ФРАГМЕНТ СТРАНИЦЫ:
Технику дальневосточной ксилографии реконструировали американский исследователь Томас Френсис Картер и советский востоковед Константин Константинович Флуг (1893–1941) [485].
Доску из грушевого или жужубового дерева тщательно выстругивали и наносили на ее поверхность слой клейстера из вареного риса. Клейстер размягчал доску и подготавливал ее к следующей операции. Текст, который необходимо размножить, писали тушью на листе бумаги, который затем притирали к поверхности доски. На доске оттискивалось зеркальное изображение. Затем за дело принимался гравер, который с помощью острого штихеля удалял древесину вокруг штрихов. Так получалась форма высокой печати с рельефными зеркальными изображениями знаков. С помощью особой щетки на форму наносили краску. (Любопытно, что слово «шуа» — «щетка» входит в состав слов «шуа инь» и «кань шуа», которые и в современном Китае обозначают полиграфический процесс.) Затем на форму накладывали лист чистой бумаги, пристукивая его мягкой щеткой. За один рабочий день таким образом изготовляли до 2000 отпечатков. Оттиски делали лишь с одной стороны листа. Листы сначала склеивали концами, получая книгу в форме свитка. Впоследствии их начали сгибать пополам и сшивали со стороны обреза в книгу в форме кодекса.

ИСХОДНЫЕ ДАННЫЕ:
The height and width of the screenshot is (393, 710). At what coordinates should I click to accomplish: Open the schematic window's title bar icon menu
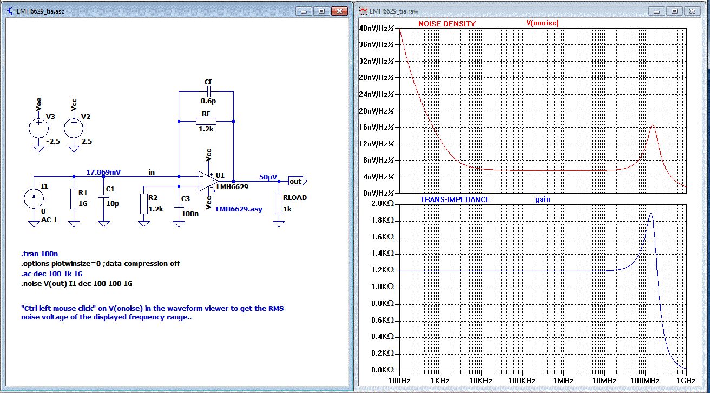[x=9, y=11]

ЗАДАНИЯ:
1. Сколько отпечатков, согласно фрагменту, изготовляли за один рабочий день?
2. Продублируйте из фрагмента текст, начиная со слов «Технику дальневосточной ксилографии» и заканчивая словами «Флуг (1893–1941) [485].».
Отвечайте, опираясь только на фрагмент.

ОТВЕТЫ:
1. До 2000 отпечатков.

2.
Технику дальневосточной ксилографии реконструировали американский исследователь Томас Френсис Картер и советский востоковед Константин Константинович Флуг (1893–1941) [485].